There are several competing password managers today of course! My take is that like Dropbox (disclaimer: paying Dropbox customer until iCloud Files is just a bit better), this is a feature, not a product (unless you need team or cross platform functionality, but for teams you should probably be enterprise grade with SSO instead of sharing creds).
I'd switch from BitWarden to a native Apple solution the moment the Keychain UX reached parity with BitWarden, n=1.
It is strictly for website address/passwords, so doesn't work for a more diverse robust security password manager.
And the sync is very flaky (when I create items within the setting application, they don't show up on my phone). And its multi steps to simply launch keychain since its not a true native app on MacOS nor iOS.
I like that keychain is limited, at least it makes me feel like there’s fewer possible vulnerabilities.

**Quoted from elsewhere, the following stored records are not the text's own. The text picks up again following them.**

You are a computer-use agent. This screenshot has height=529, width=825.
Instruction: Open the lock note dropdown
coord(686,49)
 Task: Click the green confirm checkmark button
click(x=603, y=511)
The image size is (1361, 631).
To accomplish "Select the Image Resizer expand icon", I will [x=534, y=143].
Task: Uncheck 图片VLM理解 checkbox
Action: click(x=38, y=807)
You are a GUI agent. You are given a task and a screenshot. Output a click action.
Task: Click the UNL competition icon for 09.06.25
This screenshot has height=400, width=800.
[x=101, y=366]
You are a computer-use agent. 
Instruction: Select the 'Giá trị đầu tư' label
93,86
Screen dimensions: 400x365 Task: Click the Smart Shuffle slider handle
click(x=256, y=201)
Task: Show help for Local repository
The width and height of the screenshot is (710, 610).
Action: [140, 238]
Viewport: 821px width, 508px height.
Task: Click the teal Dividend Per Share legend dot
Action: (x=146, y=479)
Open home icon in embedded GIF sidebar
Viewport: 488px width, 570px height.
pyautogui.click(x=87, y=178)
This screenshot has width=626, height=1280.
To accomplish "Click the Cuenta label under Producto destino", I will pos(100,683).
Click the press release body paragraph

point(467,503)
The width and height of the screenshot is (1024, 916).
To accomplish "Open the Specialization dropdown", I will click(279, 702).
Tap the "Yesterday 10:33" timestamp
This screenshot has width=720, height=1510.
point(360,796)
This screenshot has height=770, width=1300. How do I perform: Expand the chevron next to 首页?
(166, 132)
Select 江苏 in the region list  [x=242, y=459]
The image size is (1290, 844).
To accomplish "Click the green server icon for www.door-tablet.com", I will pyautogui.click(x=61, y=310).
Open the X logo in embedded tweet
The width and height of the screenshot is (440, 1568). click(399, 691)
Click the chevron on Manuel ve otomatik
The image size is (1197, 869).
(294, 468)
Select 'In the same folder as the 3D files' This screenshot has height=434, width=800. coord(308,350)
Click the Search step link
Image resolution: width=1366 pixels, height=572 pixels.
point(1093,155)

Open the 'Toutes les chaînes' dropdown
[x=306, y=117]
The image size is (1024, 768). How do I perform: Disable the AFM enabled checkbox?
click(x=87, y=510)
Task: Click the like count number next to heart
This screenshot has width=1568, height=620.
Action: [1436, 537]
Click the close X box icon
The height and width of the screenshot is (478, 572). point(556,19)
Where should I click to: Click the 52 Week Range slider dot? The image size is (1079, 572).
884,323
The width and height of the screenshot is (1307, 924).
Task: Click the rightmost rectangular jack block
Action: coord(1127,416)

KeepassX and minikeepass on iOS are my go to for secure notes. I don’t see the need for super convenience with my credentials, I’m willing to do some work to access them.
Either way, I’m not handing over a database of login info to a SaaS company. Might make sense for large companies though.
As a sole user it's definitely a feature-not-product, but for teams 1Password really is a product with its extensive access controls etc.
Kinda reminds me of identity management / authentication. These also are features, right? But I feel a lot better about delegating that feature to a business whose core competency is that (eg. Okta, Google, …).
"Payment" also is a feature, but I'd never not use Stripe.
I'd switch from BitWarden to a native Apple solution the moment the Keychain UX reached parity with BitWarden, n=1.